The weeks and months after getting engaged can be overwhelming for many brides. Planning a wedding is a totally new experience and so many of us don’t know where to start. I was the same way! Last week on the blog I shared 8 things to do after getting engaged. This week, I’m going to delve a little deeper into one of them: the wedding budget. Planning out your wedding budget can be complicated, especially for younger couples. Unless you’ve been married before or work in the wedding industry, most people truly have no idea how expensive parts of a wedding are. This makes it difficult to come up with a realistic budget. Even once you have what might be a realistic budget, it can be difficult to stick to. So today, we’re going to talk about breaking down your wedding budget.
Weddings are expensive. The average cost of a wedding in the U.S. is somewhere in the neighborhood of $28,000. Insane, right?? Nonetheless, don’t let that number pressure you into having a wedding you can’t afford! Figure how much you and your significant other can save up before the wedding day. Here’s what Dave and I did. We looked at our income and expenses and decided we could afford to put $Y per month in savings. Then we did math to figure how much we’d have saved up by the wedding ($Y x Months of Engagement). Many couples might be lucky enough to have some parent contribution (we were), so don’t forget to factor that in. If you’re in this group, your math would look like this: ($Y x Months of Engagement) + Parent Contribution = Wedding Budget.
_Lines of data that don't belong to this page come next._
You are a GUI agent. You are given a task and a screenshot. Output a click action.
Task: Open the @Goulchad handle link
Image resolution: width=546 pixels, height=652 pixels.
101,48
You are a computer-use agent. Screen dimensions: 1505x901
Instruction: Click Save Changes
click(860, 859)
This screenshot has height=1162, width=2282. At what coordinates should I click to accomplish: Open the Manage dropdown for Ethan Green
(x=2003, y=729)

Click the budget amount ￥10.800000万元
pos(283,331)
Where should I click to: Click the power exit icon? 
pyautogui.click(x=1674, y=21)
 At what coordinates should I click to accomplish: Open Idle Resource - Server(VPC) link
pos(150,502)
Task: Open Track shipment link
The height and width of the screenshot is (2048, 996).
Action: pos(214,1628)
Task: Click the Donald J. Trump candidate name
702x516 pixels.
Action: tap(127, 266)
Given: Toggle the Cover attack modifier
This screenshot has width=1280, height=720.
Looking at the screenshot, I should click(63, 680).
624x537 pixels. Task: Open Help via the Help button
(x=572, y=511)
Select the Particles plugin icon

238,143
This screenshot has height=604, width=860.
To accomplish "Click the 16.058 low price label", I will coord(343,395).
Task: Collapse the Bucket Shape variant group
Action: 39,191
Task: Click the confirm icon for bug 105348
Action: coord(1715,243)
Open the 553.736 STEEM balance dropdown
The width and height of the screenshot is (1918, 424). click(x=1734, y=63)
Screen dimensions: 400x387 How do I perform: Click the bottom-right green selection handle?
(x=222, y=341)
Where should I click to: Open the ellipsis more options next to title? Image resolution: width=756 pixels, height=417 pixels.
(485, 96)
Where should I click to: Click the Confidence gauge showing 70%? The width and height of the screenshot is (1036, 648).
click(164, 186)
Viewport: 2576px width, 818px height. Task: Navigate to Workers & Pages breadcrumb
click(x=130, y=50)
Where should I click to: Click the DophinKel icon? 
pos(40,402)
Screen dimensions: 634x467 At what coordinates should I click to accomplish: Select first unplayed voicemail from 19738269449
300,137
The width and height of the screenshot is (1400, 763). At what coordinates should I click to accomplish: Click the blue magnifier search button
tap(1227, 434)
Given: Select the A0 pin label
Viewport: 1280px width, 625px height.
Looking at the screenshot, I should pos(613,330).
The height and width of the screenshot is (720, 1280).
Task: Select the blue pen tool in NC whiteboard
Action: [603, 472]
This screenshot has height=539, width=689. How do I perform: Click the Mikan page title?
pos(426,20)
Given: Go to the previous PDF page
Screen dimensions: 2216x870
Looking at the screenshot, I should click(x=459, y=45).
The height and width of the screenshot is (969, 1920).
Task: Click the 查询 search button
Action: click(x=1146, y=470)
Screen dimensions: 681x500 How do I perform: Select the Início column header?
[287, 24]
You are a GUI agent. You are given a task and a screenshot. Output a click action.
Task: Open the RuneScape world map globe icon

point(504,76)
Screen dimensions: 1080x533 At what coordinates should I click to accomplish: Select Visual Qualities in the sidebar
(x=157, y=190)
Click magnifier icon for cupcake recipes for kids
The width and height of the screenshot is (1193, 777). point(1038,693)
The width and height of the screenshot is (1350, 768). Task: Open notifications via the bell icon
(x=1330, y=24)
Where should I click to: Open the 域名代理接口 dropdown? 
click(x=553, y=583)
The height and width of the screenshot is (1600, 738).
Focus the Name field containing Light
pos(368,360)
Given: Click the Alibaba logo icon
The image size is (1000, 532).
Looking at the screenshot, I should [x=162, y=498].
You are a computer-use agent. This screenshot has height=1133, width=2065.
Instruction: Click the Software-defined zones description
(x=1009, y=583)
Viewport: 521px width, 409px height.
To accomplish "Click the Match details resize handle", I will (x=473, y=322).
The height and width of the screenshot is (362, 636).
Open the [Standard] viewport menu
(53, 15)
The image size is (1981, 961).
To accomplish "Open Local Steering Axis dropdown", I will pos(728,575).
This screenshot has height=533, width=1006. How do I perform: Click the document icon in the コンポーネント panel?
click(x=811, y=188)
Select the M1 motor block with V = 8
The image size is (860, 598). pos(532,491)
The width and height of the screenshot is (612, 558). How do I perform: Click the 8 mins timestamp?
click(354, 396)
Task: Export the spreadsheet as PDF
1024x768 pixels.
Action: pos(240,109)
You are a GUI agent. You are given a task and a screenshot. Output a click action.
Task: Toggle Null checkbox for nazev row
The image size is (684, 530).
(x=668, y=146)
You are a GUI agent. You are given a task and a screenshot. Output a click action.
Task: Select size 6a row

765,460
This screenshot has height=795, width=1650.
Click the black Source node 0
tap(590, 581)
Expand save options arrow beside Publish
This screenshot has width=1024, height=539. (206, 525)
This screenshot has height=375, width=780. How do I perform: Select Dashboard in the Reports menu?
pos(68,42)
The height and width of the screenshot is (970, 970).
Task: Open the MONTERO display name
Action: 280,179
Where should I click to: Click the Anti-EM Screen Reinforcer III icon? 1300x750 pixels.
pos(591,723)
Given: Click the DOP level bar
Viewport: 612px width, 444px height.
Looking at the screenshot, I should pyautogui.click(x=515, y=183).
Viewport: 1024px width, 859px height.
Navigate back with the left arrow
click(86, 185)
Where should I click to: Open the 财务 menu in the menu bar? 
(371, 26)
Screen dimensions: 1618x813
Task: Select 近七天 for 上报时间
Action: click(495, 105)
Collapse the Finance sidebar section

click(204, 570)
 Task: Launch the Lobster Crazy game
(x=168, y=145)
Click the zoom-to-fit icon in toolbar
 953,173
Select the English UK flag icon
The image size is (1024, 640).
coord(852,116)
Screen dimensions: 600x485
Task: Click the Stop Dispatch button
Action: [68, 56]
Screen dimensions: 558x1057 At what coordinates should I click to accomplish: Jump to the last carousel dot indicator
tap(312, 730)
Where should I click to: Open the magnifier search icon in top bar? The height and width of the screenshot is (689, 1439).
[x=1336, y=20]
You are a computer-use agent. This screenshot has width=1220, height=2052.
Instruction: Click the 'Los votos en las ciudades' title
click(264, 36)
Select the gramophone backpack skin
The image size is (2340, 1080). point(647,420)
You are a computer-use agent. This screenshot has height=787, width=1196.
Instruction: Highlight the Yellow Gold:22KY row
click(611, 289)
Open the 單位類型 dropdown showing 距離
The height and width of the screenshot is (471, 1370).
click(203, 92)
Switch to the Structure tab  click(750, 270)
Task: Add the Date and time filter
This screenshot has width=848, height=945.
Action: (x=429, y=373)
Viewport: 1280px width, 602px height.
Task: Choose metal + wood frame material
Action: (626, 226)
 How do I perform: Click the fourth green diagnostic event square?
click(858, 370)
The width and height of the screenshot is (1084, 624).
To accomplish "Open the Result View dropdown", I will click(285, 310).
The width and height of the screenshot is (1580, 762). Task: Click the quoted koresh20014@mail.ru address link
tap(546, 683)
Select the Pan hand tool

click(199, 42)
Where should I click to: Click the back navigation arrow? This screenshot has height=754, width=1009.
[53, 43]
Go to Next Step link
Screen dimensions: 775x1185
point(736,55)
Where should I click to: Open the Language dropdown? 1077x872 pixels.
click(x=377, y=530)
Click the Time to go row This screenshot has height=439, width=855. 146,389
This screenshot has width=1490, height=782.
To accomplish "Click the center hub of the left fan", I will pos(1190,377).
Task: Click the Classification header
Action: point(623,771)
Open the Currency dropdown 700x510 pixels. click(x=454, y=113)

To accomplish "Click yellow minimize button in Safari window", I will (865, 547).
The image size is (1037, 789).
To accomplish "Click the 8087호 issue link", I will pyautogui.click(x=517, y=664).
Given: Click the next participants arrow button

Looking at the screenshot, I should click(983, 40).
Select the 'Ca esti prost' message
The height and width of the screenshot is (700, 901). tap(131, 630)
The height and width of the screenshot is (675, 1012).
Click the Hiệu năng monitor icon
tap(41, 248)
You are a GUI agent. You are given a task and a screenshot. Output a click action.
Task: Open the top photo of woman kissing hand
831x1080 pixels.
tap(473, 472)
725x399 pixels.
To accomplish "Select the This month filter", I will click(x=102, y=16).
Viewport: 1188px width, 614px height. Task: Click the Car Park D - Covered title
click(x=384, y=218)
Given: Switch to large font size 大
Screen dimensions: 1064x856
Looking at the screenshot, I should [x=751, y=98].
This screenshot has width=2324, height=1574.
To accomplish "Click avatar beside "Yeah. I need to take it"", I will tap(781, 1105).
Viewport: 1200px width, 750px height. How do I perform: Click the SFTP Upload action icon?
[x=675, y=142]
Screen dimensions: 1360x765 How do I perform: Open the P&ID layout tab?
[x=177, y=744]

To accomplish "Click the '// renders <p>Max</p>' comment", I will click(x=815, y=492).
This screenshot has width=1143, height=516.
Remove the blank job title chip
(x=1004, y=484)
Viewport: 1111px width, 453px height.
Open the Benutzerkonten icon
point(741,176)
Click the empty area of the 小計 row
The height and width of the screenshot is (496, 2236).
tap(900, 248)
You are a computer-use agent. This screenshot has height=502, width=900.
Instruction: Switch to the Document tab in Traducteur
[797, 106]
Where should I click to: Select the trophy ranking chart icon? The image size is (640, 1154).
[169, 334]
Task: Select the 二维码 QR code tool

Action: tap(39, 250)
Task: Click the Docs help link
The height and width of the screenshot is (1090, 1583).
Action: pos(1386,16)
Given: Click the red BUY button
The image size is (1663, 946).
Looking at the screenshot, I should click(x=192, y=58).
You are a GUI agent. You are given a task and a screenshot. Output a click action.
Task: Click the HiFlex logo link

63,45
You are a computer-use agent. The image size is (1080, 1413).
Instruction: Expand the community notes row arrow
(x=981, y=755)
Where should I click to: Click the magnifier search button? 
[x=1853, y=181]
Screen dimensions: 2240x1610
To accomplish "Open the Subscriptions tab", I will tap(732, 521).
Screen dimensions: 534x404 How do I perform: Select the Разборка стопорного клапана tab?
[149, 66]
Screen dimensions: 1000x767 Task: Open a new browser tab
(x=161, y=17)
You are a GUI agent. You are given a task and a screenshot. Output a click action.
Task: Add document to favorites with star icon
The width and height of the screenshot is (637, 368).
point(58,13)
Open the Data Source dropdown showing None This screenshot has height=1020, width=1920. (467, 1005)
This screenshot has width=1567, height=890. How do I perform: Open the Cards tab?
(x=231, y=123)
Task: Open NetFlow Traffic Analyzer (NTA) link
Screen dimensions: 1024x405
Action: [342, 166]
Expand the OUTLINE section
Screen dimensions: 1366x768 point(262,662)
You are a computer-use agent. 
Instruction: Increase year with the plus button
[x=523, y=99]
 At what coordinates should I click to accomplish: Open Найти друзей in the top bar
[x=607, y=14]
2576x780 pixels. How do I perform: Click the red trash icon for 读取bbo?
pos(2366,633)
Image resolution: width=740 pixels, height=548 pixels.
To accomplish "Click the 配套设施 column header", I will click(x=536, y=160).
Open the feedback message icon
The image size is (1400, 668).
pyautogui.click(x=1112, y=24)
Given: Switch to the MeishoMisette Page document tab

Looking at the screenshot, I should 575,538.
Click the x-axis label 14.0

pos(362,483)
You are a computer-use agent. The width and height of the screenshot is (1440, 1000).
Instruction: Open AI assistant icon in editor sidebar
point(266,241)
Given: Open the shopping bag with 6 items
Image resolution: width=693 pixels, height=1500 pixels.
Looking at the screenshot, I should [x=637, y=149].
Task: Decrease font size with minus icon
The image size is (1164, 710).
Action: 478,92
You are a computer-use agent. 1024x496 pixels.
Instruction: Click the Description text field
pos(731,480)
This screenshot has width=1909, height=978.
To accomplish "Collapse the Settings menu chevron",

I have a couple recommendations. First of all, don’t set your monthly contribution so high that it takes up every spare dollar of income. Make sure to leave wiggle room in case of emergency (a car breaks down, one of you is layed off, etc). Financial emergencies come up, you’ll want to be prepared. Also, try to avoid going into debt to pay for the wedding. Yes, it’s easy to take out a small loan or put those extra expenses on a credit card. But you’ll kick yourself down the road when you’re trying to buy a house, have kids, etc and are still paying off that damn wedding!
So now that you know how much you have to spend, let’s talk about how to break that down. Wedding planning websites like The Knot and Wedding Wire have budget calculators that can guide you how much to spend on each part of the wedding based on your total budget. Here’s an average breakdown of where your wedding budget will go.
This graphic shows how the average cost of a wedding is broken down. As you can see, the venue and catering will by far be the most expensive part of the wedding. Depending on where you live, the cost per person for catering could range anywhere from $20-$200. This could take up a larger portion of your budget if you’re located in a more expensive city or are having a huge guest list! Photographer comes in second place. Pictures are important to most couples because when the wedding is over, your pictures will be a daily reminder of your amazing day!
Just because this is the average breakdown for a wedding doesn’t mean this is what yours has to look like! As you can see below, ours is a little different:
- Venue/Catering: 56%
- Photographer: 13%
- DJ: 6%
- Videographer: 0%
- Planner: 0%
- Dress (including alterations, accessories): 9%
- Flowers/Decor: 3%
- Rings: 3%
- Stationary: 3%
- Favors/Gifts: 3%
- Beauty: 0%
- Other: 3%
One of the biggest differences in our budget is that we didn’t have a wedding planner or videographer. I felt I could do the planning myself (with help from Dave) and we were lucky enough to choose a venue with an on-site coordinator for the wedding day. (Note: the day-of coordinator was a life saver. If your venue doesn’t provide one, I would hire one).
Here’s how Dave and I decided what we would spend on each part of the wedding. We sat down and discussed which parts of the wedding were most important to us. This is what we came up with Dave: food and bar. Me: photographer. Both: honeymoon. Though the honeymoon isn’t part of the budget breakdown I’ve included, we did adjust the cost of our wedding to account for a more expensive honeymoon.
I recommend sitting down with your significant other and having a similar conversation. If you love to dance but know you’ll never look at your wedding pictures or put them in frames, put more money toward the DJ and less toward the photographer. We went this route and ended up finding a kick-ass DJ at a lower price point! As you can see, we also spend less than half the average on flowers and decor. A big part of this is because we didn’t hire a florist. I bought silk flowers and made the bouquets myself. We also had limited decor.
I hope this guide will be helpful to those planning a wedding and struggling with their budget. The money adds up quickly, and that’s why it’s important to set hard limits for yourself in your wedding budget!
To those who are married, which parts of your wedding budget were most important to you?